I watched him on the fairway pick an iron out of his bag, stroll to the ball, eye the pin on the green, walk back to the bag, shake his head and shrug as in “don’t know” and choose another club. I wanted to say, “Use the club that fits your game. On your scorecard, no one will know what club you used.”
He said, “I want a birdie.” I said, “Birdie or bogey, I want you to feel great about yourself when you finish this round.”
He said, “Oh, Susu.”
The next day I watched the Wimbledon tennis final and noticed again that my mind focused on how Novak Djokovic and Nick Kyrgios recovered from “bad” shots more than I focused on their winners and aces. I watched their body language, their faces, whether they nervously twirled their rackets, if they slumped or pranced as they walked past the umpire’s chair. I believe, it became clear, that a player can defeat himself/herself with self-talk. Or the mental game can help us win.
Sports experts write books about the mental game: “The Inner Game of Tennis” by Tim Galway, “Golf is Not a Game of Perfect” by Bob Rotella and others highlight the game we play inside our heads.
And how do we play the mental game of life? How do we work inside our heads when we don’t feel up to par? We have books for that, too: “Broken Open: How Difficult Times Can Help Us Grow” by Elizabeth Lesser, “The Fruitful Darkness” by Joan Halifax, “Fail, Fail Again, Fail Better: Wise Advice for Leaning into the Unknown” by Pema Chodron.

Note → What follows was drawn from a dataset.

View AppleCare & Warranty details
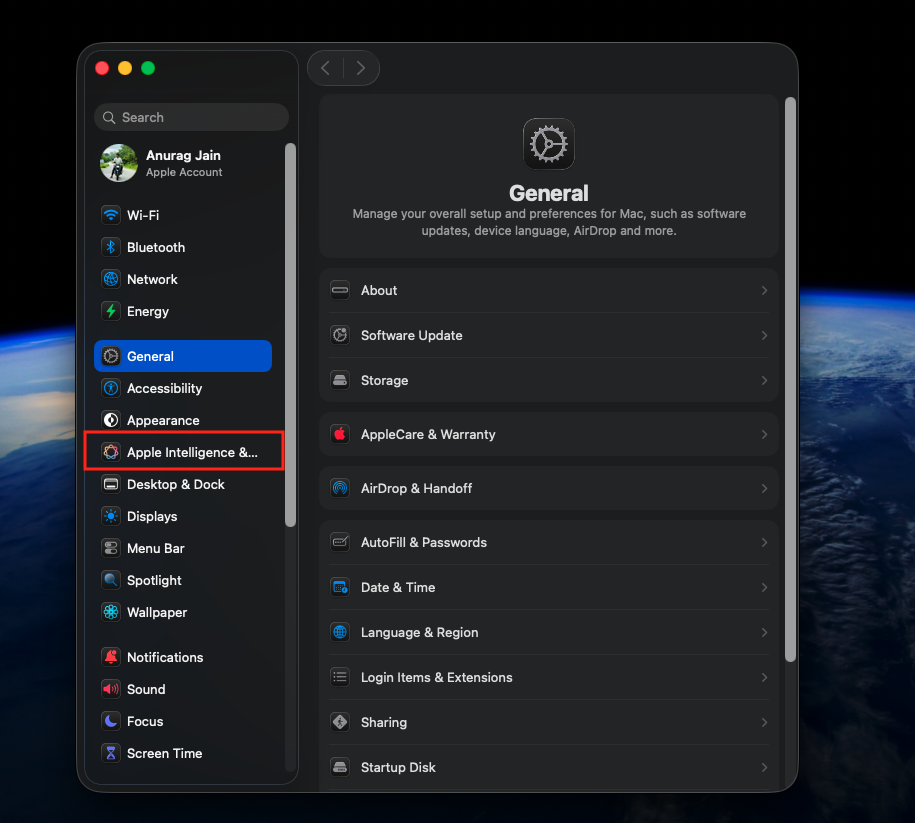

We might learn instructions from books, but we don’t learn to play life’s games until we experience an opponent who metaphorically smashes overheads straight at us or until we know that life’s course has hazards and traps. So today, with politicians volleying back and forth, with nations competing, perhaps our self-talk could lead us to skillful action if, instead of saying, “No hope. Game over,” we could say, “What’s my next best shot here?”